Do this –
Can you give the rows from the one with "You are a computer-use agent. 800x532 pixels." through the one with "will pyautogui.click(x=846, y=303)." again, with "Instruction" swapped for "Command" and nothing else changed? Return only those rows.

──────

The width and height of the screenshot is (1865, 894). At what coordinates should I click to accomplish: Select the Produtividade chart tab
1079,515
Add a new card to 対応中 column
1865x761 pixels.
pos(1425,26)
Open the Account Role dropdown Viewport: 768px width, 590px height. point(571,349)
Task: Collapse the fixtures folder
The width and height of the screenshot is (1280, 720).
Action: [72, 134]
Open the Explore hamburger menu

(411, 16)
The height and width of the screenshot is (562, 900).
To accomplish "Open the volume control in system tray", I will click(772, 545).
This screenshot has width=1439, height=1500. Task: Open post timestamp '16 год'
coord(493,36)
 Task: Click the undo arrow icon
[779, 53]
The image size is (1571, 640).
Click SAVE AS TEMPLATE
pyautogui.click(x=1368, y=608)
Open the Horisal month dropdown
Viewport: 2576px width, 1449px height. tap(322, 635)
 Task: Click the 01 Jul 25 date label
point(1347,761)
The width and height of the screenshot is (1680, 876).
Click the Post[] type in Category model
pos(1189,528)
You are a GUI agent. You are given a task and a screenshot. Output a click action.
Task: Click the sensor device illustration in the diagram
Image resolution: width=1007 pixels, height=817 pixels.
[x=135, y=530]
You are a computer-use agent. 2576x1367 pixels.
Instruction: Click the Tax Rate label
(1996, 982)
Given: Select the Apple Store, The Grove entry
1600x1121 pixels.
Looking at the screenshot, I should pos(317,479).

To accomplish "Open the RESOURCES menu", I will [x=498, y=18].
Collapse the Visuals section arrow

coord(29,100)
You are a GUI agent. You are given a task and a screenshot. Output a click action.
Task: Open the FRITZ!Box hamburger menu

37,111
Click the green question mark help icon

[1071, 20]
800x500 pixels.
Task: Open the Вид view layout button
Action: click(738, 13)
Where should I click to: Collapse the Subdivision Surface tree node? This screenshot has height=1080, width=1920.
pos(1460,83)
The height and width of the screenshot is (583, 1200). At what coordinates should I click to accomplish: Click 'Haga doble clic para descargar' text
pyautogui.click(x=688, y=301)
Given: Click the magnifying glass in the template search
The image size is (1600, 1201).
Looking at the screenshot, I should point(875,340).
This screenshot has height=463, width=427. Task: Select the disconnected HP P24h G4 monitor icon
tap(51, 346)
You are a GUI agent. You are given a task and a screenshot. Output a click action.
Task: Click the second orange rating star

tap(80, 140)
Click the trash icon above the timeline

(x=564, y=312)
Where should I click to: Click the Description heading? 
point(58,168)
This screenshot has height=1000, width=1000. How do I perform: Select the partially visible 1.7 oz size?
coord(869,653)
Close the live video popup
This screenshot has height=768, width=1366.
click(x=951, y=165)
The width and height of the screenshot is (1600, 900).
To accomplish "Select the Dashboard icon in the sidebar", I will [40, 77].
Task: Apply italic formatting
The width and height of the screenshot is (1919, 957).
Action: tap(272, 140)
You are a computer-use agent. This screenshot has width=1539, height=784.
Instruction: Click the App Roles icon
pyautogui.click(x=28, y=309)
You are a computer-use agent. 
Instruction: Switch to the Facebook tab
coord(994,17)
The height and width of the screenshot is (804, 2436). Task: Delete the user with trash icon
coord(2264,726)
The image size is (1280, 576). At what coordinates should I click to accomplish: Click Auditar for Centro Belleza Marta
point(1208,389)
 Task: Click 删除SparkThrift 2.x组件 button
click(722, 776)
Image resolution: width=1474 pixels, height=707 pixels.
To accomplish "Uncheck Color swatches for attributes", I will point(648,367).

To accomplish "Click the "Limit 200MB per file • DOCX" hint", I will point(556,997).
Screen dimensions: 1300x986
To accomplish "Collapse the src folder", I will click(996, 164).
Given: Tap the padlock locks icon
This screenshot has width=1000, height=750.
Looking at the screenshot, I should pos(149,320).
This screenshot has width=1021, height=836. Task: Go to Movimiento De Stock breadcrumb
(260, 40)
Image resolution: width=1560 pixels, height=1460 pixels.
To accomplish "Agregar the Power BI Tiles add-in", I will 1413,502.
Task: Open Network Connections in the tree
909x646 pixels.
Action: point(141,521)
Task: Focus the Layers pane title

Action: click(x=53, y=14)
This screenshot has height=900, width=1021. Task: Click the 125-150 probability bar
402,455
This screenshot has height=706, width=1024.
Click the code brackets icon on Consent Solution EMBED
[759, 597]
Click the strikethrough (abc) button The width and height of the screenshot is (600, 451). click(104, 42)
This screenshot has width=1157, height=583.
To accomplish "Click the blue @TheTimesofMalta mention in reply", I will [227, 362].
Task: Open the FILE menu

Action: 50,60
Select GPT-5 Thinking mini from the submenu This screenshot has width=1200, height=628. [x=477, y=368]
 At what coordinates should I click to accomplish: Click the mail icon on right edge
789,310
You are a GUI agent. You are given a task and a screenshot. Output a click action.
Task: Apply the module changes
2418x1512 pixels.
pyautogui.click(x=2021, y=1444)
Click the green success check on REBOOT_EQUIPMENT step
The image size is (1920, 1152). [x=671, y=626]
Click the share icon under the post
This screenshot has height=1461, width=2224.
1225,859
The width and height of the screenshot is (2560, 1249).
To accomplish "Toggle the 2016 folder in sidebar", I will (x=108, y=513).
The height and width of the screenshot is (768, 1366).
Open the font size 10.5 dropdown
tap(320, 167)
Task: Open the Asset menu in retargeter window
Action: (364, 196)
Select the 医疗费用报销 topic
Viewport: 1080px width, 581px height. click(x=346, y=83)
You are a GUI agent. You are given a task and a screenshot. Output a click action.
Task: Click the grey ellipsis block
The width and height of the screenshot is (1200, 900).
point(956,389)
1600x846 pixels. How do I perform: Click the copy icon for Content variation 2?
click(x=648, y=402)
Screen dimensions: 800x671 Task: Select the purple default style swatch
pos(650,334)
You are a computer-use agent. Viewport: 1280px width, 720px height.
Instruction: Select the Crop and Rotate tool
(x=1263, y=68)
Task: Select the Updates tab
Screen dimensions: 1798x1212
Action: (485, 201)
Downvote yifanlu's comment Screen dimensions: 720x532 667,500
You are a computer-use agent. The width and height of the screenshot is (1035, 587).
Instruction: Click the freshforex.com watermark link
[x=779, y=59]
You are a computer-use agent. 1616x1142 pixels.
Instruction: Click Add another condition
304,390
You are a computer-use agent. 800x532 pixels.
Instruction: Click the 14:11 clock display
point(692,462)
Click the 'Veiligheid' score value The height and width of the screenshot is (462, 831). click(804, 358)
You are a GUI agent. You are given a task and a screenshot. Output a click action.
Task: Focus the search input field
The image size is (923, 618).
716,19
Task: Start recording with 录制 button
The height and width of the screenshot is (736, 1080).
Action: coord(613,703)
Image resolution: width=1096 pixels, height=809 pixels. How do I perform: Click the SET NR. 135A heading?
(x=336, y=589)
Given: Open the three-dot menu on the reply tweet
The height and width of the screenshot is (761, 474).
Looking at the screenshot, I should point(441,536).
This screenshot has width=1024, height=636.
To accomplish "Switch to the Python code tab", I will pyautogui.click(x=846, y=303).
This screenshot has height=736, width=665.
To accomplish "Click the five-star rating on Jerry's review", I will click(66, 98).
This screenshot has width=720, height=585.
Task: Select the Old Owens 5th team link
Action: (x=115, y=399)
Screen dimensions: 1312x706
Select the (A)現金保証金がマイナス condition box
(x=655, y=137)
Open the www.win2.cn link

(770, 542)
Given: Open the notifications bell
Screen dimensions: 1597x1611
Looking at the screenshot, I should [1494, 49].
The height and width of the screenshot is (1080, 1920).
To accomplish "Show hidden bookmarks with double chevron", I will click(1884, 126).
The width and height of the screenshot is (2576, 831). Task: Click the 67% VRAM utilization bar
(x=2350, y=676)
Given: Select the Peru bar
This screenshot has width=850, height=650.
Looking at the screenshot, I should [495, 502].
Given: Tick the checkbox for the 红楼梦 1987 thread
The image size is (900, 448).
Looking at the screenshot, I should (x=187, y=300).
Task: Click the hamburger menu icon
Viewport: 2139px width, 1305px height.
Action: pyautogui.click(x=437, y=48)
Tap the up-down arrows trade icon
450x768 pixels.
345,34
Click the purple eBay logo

──────

Answer –
You are a computer-use agent. 800x532 pixels.
Command: Click the 14:11 clock display
point(692,462)
Click the 'Veiligheid' score value The height and width of the screenshot is (462, 831). click(804, 358)
You are a GUI agent. You are given a task and a screenshot. Output a click action.
Task: Focus the search input field
The image size is (923, 618).
716,19
Task: Start recording with 录制 button
The height and width of the screenshot is (736, 1080).
Action: coord(613,703)
Image resolution: width=1096 pixels, height=809 pixels. How do I perform: Click the SET NR. 135A heading?
(x=336, y=589)
Given: Open the three-dot menu on the reply tweet
The height and width of the screenshot is (761, 474).
Looking at the screenshot, I should point(441,536).
This screenshot has width=1024, height=636.
To accomplish "Switch to the Python code tab", I will pyautogui.click(x=846, y=303).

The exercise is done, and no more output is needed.